Dalam teori demokrasi modern, kondisi ini dikenal sebagai elite capture, di mana proses pengambilan keputusan politik dikuasai oleh segelintir aktor dengan akses kekuasaan.
Kepala daerah yang lahir dari sistem semacam ini lebih merupakan produk kompromi politik dari pada representasi kehendak rakyat.
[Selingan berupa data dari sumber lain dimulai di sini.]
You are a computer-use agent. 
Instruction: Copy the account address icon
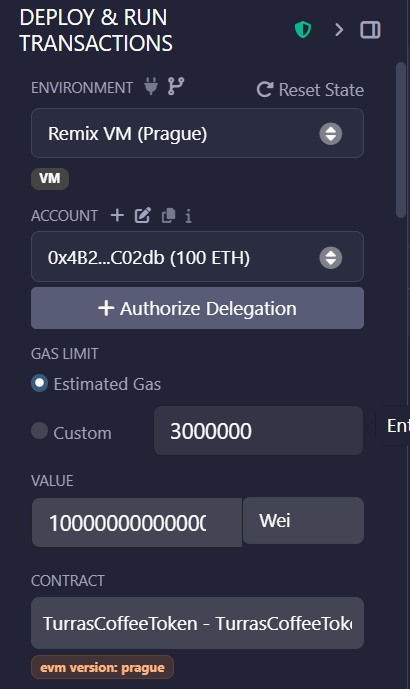coord(168,215)
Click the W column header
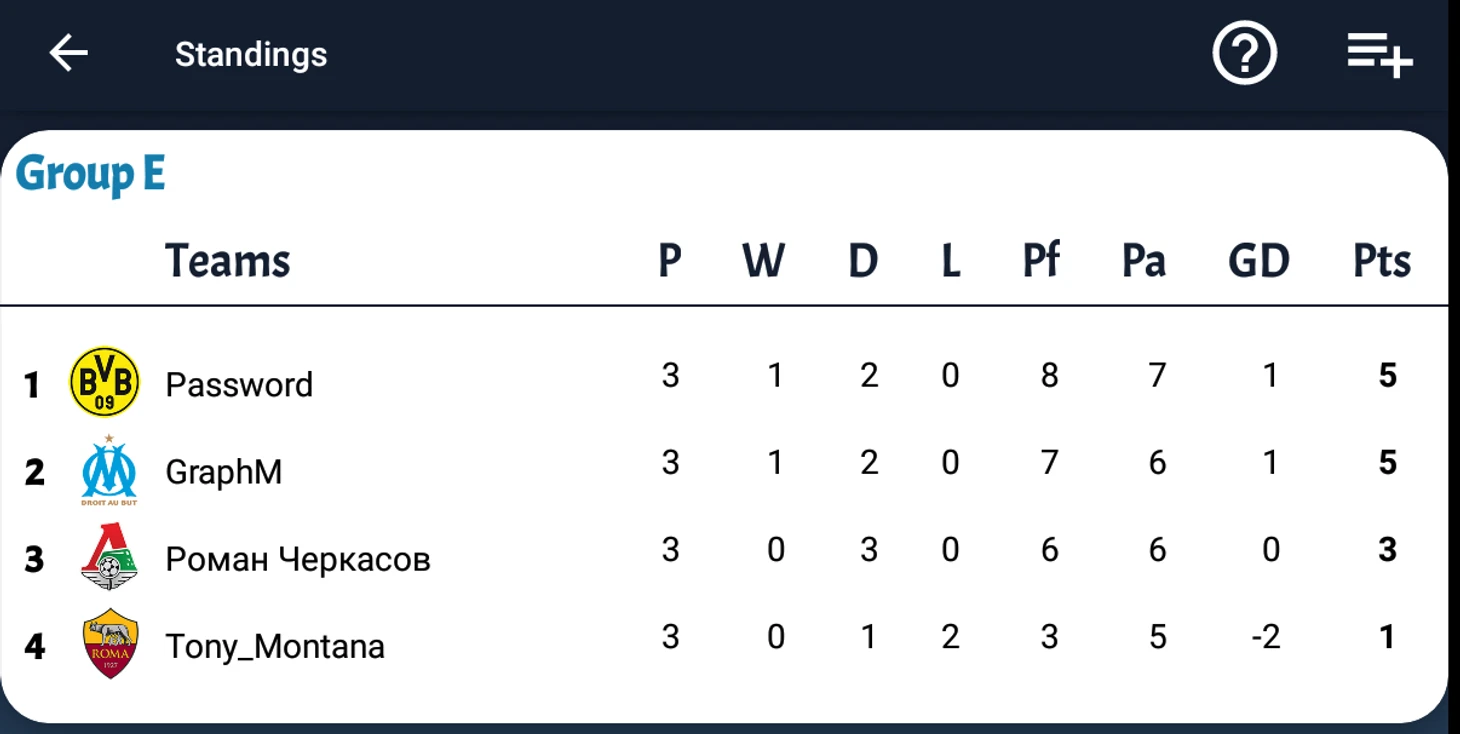 coord(763,261)

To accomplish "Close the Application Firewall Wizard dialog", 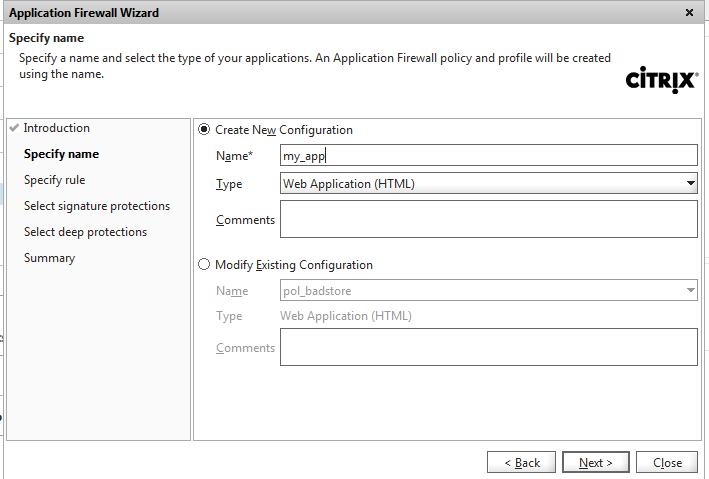I will (689, 13).
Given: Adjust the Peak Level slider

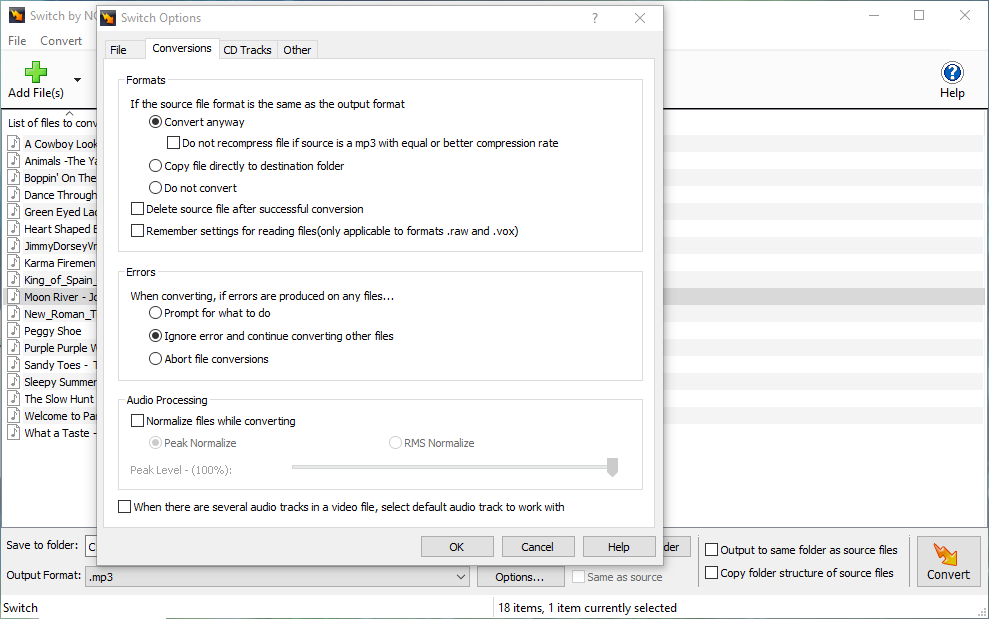Looking at the screenshot, I should (x=611, y=466).
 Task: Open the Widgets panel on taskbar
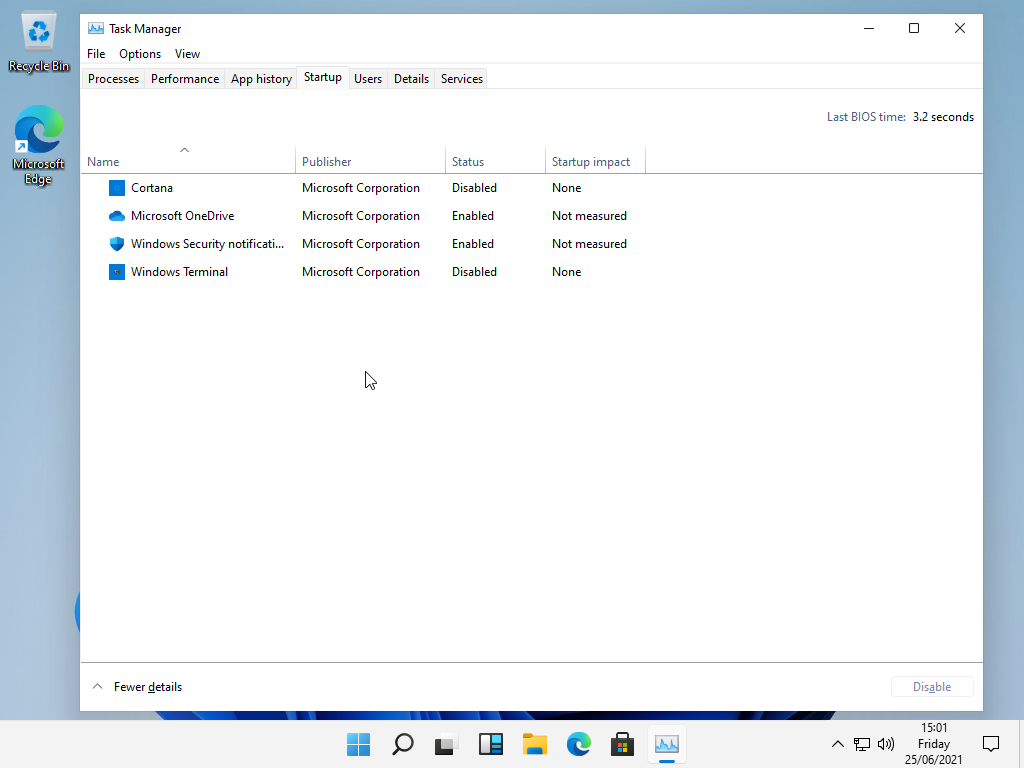click(x=490, y=744)
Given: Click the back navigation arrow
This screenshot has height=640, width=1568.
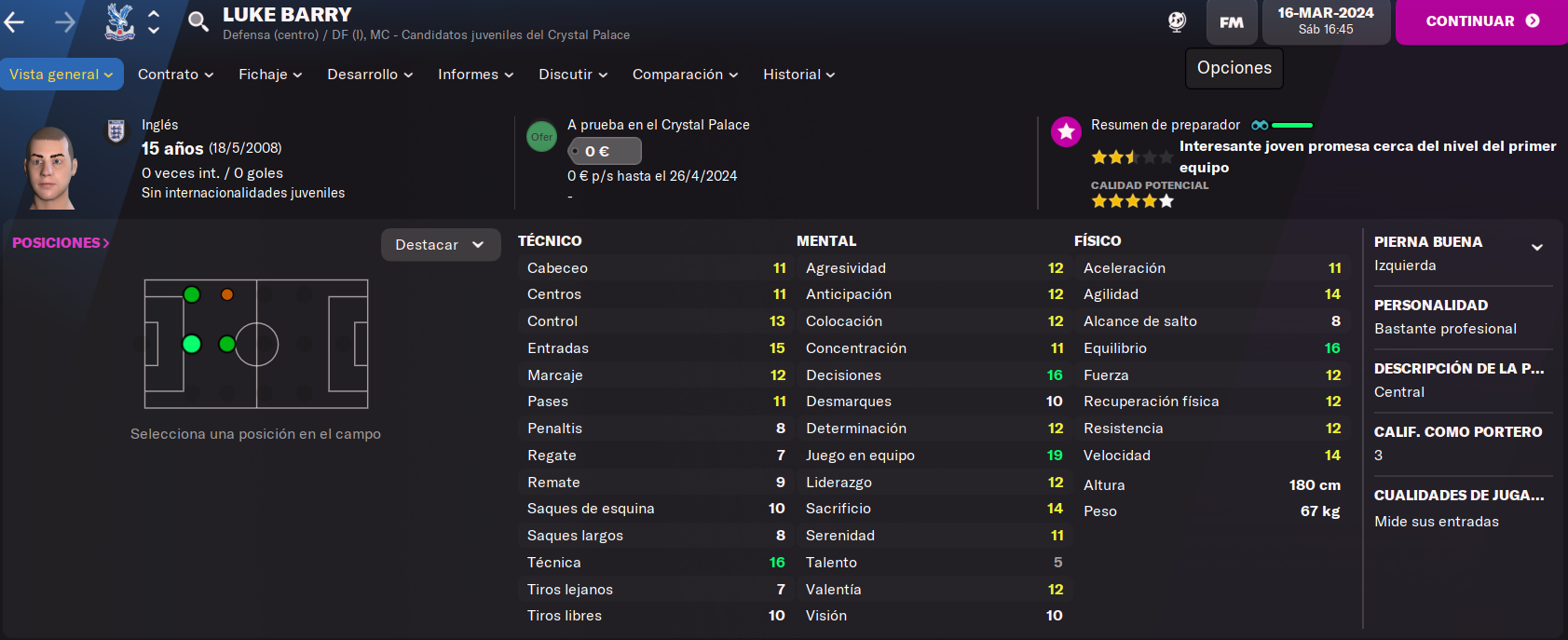Looking at the screenshot, I should coord(14,21).
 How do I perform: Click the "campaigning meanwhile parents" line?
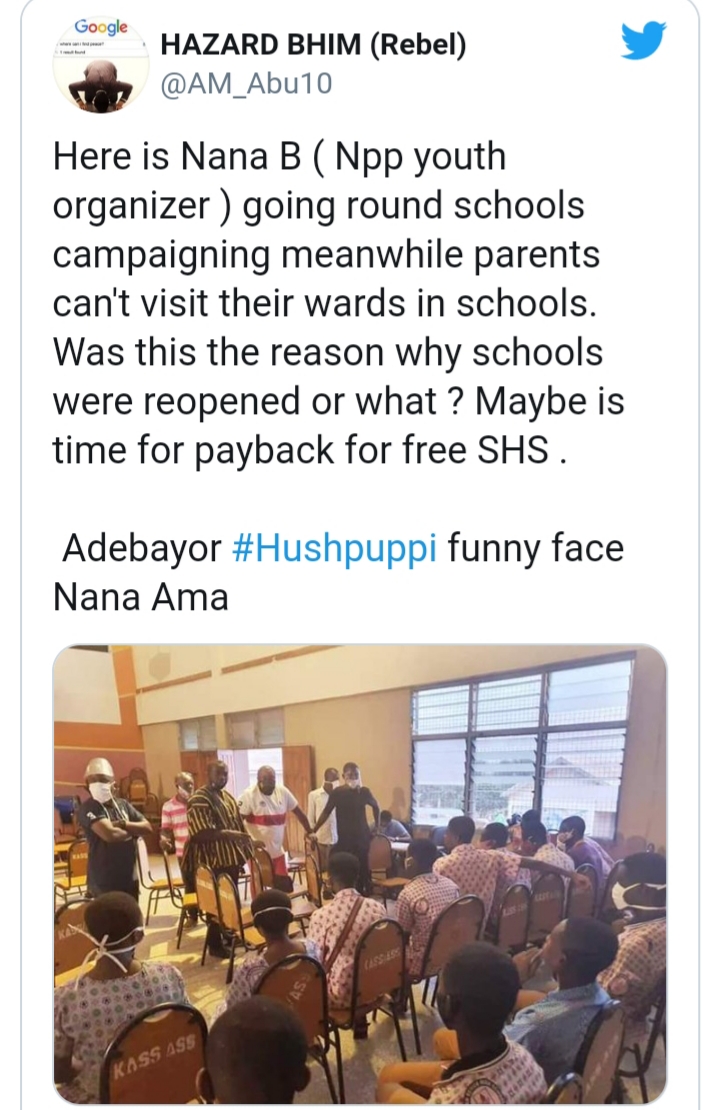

Loyalitas politiknya cenderung mengarah ke elite partai dan fraksi DPRD, bukan kepada publik yang seharusnya menjadi sumber utama legitimasi.
Ancaman Serius bagi Daerah Kepulauan
Bagi daerah kepulauan seperti Kepulauan Riau, yang memiliki karakter geografis terfragmentasi, wilayah terluar, dan posisi geopolitik strategis, legitimasi rakyat merupakan fondasi utama kepemimpinan daerah.
Pilkada oleh DPRD berisiko mempersempit representasi masyarakat pulau-pulau kecil, memperkuat dominasi elite politik perkotaan, serta menutup ruang lahirnya pemimpin berbasis aspirasi akar rumput.
Dalam konteks ini, pilkada oleh DPRD bukan hanya kemunduran demokrasi, tetapi juga ancaman terhadap keadilan pembangunan, kohesi sosial, dan persatuan wilayah kepulauan.
Ini Bukan Reformasi, Melainkan Regresi
Sebagai Ketua Jaringan Pengawas Kebijakan Pemerintah Provinsi Kepulauan Riau, saya menegaskan bahwa pemilihan kepala daerah oleh DPRD bukanlah solusi atas persoalan demokrasi lokal.
Ia justru mencerminkan konsolidasi kekuasaan elite, pelemahan partisipasi publik, dan kemunduran serius dalam praktik demokrasi konstitusional.
Demokrasi yang sehat lahir dari kehendak rakyat yang bebas dan berdaulat, bukan dari ruang tertutup dan transaksi politik. Jika hak pilih rakyat dicabut atas nama efisiensi, maka yang sedang kita saksikan bukanlah pembaruan sistem, melainkan regresi demokrasi.
Kepulauan Riau dan Indonesia membutuhkan pemimpin yang lahir dari mandat rakyat, bukan dari meja tawar-menawar kekuasaan.